La función de la literatura puede ser distinta a la del periodismo, pero el lector puede ser el mismo. Incluso también el autor. Sin embargo, el periodismo y la literatura son aliados inseparables.

Por ello, qué mejor que volver a unir a escritores y periodistas en el tercer evento sobre el salto del periodismo a la literatura que la Fundación MonteLeón celebra ya en el marco de su 30 aniversario.

La Sala de Conferencias del Teatro Gullón de Astorga fue el rincón elegido para cerrar este ciclo de charlas sobre las letras. El periodista y patrono de la Fundación Francisco J. Martínez Carrión formuló numerosas preguntas para suscitar el debate entre los ponentes: ¿el periodismo ya no es lo que era y el periodista necesita llenar un vacío profesional con la literatura?, ¿el periodismo es un género literario?, ¿qué riesgos asume el periodista cuando da el salto a la Literatura?, ¿cambia su visión?, ¿la novela es el género más fácil cuando el periodista se transforma en escritor?, ¿la lteratura es una fórmula para evitar la censura?.

Los astorganos no quisieron perderse la cita con la cultura que promovió la Fundación MonteLeón.

Se contó con la ponencia de Francisco Muro de Iscar como invitado de excepción, al que acompañaron tres periodistas de la tierra, como son Juan Carlos Vázquez, Emilio Gancedo y Carlos Fidalgo.

Muro de Iscar, mostró su visión y sus experiencias sobre como se encuentran el periodismo y la literatura actualmente, debido a los cambios que se están llevando a cabo en el sector debidos a la incorporación de los medios digitales y comentó que aunque el periodismo no pasa por su mejor momento, lo importante es la dedicación y las ganas de transmitir a través de las palabras.

Cuando le preguntan qué supone dar el salto a la literatura, Muro de Iscar contesta, “No es ningún cambio, realmente es seguir comunicando de otra manera. Se están abriendo fronteras y espacios para que la literatura, periodismo y comunicación funcionen juntos llegando a todo el mundo, ya que lo que tienen en común es que cuentan una historia. Los periodistas contamos historias, las novelas son historias, los libros de ensayo o relatos son historias. Contar historias es lo que sabemos hacer”.

Uno de los momentos del debate.

EL DEBATE A CUATRO

Tras estas palabras, se unieron a él Juan Carlos Vázquez, Emilio Gancedo y Carlos Fidalgo, en un afable debate moderado una vez más por Martínez Carrión.

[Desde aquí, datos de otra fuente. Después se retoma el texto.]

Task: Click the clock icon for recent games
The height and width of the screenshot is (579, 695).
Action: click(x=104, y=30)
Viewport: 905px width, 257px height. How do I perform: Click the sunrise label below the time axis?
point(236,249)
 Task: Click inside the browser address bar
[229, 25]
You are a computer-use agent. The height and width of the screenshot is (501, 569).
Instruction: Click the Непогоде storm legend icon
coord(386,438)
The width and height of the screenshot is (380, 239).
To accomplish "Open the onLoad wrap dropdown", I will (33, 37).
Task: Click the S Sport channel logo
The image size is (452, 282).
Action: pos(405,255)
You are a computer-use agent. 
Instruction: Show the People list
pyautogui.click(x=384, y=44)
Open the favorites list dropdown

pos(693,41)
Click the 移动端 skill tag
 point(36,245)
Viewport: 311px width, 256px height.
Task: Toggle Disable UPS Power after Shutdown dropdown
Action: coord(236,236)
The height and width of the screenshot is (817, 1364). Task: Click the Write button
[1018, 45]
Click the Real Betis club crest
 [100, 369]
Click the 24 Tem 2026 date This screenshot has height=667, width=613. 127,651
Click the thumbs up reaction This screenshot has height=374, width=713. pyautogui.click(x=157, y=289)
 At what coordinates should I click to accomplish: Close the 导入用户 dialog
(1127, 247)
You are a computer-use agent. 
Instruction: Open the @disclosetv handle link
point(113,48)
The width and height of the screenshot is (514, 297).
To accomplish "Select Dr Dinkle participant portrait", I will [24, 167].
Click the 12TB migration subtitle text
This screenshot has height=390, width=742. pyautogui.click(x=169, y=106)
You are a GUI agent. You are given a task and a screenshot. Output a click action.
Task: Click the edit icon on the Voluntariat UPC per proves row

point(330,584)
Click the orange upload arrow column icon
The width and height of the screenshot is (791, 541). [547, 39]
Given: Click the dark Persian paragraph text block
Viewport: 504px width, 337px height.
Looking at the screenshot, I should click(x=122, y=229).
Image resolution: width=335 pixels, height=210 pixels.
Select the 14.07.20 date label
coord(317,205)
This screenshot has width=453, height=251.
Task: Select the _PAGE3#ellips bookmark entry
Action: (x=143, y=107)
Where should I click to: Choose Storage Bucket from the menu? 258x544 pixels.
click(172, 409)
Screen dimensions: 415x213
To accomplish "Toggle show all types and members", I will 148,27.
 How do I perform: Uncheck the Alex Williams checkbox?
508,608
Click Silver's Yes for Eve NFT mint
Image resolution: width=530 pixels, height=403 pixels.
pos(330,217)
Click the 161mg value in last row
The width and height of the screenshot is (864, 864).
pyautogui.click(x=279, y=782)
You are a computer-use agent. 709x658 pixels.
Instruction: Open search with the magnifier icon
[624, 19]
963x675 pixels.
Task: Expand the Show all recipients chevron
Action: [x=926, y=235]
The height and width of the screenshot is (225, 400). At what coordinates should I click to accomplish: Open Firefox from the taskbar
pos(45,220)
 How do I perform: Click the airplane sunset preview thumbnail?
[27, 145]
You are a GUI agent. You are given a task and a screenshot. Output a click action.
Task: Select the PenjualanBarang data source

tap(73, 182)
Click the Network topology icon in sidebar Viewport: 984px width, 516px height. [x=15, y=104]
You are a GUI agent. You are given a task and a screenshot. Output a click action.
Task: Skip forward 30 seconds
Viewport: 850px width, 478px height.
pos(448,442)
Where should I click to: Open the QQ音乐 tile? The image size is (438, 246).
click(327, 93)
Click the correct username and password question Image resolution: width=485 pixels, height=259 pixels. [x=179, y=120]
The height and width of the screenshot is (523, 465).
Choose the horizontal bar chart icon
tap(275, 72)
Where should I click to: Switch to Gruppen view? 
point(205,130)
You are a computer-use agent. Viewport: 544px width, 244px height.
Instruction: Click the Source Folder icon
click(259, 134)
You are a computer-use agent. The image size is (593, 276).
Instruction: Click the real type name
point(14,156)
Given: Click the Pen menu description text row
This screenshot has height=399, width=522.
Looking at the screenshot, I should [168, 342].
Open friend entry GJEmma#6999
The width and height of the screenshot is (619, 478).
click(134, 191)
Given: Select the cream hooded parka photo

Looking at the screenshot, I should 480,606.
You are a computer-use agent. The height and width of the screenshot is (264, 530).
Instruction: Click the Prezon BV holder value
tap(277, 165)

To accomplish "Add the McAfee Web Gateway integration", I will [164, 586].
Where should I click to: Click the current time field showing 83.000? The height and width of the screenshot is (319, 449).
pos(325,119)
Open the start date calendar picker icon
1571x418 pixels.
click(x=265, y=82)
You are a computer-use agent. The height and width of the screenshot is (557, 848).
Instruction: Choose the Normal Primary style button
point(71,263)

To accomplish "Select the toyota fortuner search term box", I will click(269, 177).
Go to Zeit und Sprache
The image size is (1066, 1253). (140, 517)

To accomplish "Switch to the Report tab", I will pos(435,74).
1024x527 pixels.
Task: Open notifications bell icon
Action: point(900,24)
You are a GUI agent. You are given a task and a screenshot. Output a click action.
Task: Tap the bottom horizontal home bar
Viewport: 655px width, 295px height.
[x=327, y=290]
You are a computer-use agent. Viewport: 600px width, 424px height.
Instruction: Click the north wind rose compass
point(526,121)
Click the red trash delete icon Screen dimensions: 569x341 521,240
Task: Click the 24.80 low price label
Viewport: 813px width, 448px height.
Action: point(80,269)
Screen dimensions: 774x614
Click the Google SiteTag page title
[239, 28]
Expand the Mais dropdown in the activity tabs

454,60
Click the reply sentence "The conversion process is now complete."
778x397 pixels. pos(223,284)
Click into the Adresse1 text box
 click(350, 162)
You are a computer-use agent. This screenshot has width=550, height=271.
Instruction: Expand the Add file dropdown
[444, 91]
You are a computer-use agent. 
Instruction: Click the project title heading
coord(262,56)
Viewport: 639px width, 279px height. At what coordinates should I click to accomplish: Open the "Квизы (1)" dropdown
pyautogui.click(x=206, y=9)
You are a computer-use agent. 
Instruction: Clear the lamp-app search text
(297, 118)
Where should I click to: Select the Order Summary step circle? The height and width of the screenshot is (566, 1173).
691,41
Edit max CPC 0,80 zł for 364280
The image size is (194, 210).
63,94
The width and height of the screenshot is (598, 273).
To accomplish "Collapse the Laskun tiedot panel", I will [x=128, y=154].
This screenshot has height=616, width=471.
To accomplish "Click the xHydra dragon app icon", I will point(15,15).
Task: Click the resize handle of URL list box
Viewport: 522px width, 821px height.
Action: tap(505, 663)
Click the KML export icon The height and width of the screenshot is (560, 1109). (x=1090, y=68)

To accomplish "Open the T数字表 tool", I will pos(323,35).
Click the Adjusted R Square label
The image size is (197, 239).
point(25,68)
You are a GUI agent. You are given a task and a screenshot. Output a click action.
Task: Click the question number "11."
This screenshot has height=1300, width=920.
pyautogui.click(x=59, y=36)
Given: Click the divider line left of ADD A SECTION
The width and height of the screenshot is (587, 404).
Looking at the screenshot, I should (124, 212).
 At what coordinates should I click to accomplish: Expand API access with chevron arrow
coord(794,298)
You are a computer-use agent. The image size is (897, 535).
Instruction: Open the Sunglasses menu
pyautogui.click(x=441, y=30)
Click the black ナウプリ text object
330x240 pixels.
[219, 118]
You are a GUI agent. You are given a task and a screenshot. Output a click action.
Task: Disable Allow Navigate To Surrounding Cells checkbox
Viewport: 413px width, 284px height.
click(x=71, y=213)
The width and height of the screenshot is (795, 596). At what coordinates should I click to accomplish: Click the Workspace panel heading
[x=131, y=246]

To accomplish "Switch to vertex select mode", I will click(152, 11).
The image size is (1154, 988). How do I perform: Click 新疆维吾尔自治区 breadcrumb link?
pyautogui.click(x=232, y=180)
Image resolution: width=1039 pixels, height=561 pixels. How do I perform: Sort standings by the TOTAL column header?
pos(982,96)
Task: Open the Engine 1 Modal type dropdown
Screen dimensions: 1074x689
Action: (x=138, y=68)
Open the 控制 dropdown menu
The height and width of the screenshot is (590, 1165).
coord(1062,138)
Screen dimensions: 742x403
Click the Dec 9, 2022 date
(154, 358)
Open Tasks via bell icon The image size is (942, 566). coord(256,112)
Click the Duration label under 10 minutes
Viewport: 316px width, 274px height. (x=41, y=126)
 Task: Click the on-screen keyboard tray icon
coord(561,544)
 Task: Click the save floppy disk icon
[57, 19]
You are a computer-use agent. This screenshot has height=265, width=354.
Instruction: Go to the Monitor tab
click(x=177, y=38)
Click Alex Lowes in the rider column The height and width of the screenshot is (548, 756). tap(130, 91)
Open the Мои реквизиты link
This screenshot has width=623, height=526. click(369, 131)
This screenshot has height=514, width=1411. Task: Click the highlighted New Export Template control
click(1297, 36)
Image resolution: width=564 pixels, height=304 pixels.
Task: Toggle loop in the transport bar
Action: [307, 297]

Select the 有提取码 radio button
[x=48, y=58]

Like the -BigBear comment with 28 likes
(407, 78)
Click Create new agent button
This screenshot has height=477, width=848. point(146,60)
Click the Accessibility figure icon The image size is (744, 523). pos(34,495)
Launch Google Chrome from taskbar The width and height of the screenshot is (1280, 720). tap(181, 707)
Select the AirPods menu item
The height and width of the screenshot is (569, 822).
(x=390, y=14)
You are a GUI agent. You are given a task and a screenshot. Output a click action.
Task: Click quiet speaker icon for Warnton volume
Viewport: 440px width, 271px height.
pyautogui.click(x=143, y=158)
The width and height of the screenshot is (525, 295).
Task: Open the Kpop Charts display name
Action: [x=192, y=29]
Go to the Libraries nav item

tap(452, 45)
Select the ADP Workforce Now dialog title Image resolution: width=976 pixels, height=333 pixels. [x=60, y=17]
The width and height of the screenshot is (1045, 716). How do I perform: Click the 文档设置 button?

Todos ellos en algún momento han dado el “salto” del periodismo a la literatura, pero cada uno lo ha dado por un motivo. Vázquez comentó que no lo hizo como periodista si no más bien como lector que, en su afán por la lectura, siempre había fantaseado con escribir una novela como forma diferente de expresarse y vivir la historia.

Fidalgo mostró su apoyo a la literatura en los periódicos, el introducir relatos que cuenten realmente historias veliéndose del “género narrativo” para contar el mundo real de una forma cercana a las historias literarias. «Una novela puede contar la realidad, puede contarla casi mejor que un reportaje de un periódico, por que no lleva la presión del tiempo y se pueden crear contenidos de calidad» – afirmó.

Gancedo sorprendió a todos al afirmar que “De alguna manera nunca se ha dado ese salto y siempre se ha estado en ese vacío”. El cree firmemente en la curiosidad, en buscar una perspectiva diferente de la de los demás para mejorar la información y así poder crear algo valioso ya que “todo lo que sea apostar por lo diferente es ya un éxito”.

Juan José Alonso Perandones, alcalde de Astorga, fue el encargado de poner el broche de oro a la velada.

Juan José Alonso Perandones alcalde de Astorga, puso el broche de oro al debate mostrando su agradecimiento a la Fundación MonteLeón por elegir a Astorga como sede de un evento cultural tan enriquecedor como fue el encuentro. Ésta, a su vez, agradeció la colaboración del Ayuntamiento y de la Asociación de Periodistas de la capital leonesa, así como el apoyo incondicional de los patrocinadores Acción Cultural Española, Caja Rural y la Cámara de la Propiedad Urbana de León.